◆ Data shown:
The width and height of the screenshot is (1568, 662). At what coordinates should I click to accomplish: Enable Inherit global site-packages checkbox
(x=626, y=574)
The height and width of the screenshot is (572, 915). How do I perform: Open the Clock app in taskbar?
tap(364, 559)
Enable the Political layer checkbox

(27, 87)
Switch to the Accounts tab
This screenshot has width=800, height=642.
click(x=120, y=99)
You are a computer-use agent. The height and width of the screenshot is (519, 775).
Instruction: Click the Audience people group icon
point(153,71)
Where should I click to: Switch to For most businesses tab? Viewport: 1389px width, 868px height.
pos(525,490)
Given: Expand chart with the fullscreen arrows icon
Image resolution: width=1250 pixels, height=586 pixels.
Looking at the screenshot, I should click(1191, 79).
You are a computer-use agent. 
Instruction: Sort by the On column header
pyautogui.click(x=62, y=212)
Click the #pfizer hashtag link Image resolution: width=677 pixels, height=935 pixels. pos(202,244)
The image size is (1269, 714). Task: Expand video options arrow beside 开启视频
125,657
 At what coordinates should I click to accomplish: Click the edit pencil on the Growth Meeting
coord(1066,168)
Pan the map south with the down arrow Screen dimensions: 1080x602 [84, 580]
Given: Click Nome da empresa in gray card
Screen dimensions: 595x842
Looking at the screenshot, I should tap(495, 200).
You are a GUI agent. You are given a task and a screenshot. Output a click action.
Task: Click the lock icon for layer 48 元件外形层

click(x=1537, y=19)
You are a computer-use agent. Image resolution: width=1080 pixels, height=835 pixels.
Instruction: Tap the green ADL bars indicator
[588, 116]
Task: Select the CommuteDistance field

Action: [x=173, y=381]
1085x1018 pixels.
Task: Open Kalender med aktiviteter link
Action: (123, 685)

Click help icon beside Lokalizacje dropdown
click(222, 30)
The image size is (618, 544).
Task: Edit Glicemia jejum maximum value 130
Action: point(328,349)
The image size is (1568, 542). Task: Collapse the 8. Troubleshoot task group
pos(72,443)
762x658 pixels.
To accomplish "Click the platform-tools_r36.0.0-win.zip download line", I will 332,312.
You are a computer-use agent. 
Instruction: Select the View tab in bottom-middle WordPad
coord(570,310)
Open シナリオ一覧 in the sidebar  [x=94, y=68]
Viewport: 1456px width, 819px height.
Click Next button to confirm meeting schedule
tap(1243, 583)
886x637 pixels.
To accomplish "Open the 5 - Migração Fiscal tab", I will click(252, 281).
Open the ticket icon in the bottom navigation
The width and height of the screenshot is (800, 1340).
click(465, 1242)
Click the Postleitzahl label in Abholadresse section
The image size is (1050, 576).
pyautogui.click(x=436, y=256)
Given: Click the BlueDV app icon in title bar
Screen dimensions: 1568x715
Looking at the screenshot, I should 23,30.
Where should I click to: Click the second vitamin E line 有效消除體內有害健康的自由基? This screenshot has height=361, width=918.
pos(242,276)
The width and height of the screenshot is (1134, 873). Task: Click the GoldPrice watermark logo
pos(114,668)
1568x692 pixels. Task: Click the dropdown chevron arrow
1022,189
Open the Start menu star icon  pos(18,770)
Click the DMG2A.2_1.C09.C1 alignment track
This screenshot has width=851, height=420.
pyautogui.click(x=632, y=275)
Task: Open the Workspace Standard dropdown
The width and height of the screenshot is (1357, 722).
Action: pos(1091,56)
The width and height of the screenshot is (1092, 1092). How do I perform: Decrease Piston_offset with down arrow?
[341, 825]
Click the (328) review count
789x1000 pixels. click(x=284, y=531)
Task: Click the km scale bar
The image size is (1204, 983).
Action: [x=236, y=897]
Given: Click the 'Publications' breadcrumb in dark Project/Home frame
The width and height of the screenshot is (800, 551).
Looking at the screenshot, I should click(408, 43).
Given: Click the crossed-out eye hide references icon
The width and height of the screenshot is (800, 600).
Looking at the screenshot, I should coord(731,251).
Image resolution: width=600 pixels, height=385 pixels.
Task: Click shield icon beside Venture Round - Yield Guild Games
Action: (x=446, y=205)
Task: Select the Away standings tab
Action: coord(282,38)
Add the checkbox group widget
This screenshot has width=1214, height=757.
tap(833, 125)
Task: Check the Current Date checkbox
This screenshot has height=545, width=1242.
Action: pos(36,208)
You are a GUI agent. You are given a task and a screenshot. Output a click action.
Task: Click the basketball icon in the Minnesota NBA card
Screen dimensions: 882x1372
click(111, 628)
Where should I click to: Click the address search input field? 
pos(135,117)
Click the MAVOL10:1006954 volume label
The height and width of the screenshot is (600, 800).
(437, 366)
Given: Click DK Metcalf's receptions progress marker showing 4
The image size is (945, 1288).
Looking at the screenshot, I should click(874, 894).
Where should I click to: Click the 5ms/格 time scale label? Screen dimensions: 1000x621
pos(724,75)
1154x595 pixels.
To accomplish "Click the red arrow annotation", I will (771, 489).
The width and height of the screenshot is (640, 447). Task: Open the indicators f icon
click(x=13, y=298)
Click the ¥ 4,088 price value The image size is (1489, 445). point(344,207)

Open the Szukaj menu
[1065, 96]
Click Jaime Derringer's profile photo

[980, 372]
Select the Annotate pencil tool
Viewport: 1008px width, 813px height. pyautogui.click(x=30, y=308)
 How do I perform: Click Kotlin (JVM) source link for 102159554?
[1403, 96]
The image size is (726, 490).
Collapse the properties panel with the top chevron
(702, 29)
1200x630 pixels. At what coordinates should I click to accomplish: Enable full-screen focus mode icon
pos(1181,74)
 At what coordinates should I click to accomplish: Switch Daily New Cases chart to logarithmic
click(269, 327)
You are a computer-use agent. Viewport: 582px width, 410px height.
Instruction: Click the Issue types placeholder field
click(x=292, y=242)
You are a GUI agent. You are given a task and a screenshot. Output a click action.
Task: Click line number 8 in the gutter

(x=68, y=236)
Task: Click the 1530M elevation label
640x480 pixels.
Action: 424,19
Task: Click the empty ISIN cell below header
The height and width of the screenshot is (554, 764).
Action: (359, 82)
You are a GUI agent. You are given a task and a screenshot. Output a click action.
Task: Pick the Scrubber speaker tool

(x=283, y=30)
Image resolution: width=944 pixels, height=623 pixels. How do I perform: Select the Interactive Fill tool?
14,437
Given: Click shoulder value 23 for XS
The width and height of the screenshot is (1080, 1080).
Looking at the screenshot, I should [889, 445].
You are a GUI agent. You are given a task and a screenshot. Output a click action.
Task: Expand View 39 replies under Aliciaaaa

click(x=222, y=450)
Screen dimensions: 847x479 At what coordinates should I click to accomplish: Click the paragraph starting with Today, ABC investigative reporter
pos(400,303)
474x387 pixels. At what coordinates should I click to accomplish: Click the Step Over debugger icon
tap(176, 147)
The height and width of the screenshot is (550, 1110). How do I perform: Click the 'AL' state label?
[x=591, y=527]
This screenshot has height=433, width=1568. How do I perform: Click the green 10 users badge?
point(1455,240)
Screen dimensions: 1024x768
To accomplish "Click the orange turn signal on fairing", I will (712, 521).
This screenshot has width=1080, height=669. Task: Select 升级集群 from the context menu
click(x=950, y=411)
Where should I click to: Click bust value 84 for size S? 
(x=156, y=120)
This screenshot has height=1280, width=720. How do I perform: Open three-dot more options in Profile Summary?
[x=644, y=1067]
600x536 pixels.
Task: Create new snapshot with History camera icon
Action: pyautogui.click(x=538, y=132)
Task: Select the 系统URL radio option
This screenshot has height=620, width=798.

◆ Instructions for the task: For the string "computer", filter the data and copy out each line where it occurs.

◆ Response below:
You are a computer-use agent. The height and width of the screenshot is (519, 775).
You are a computer-use agent. 
You are a computer-use agent. Image resolution: width=1080 pixels, height=835 pixels.
You are a computer-use agent. 
You are a computer-use agent. Viewport: 582px width, 410px height.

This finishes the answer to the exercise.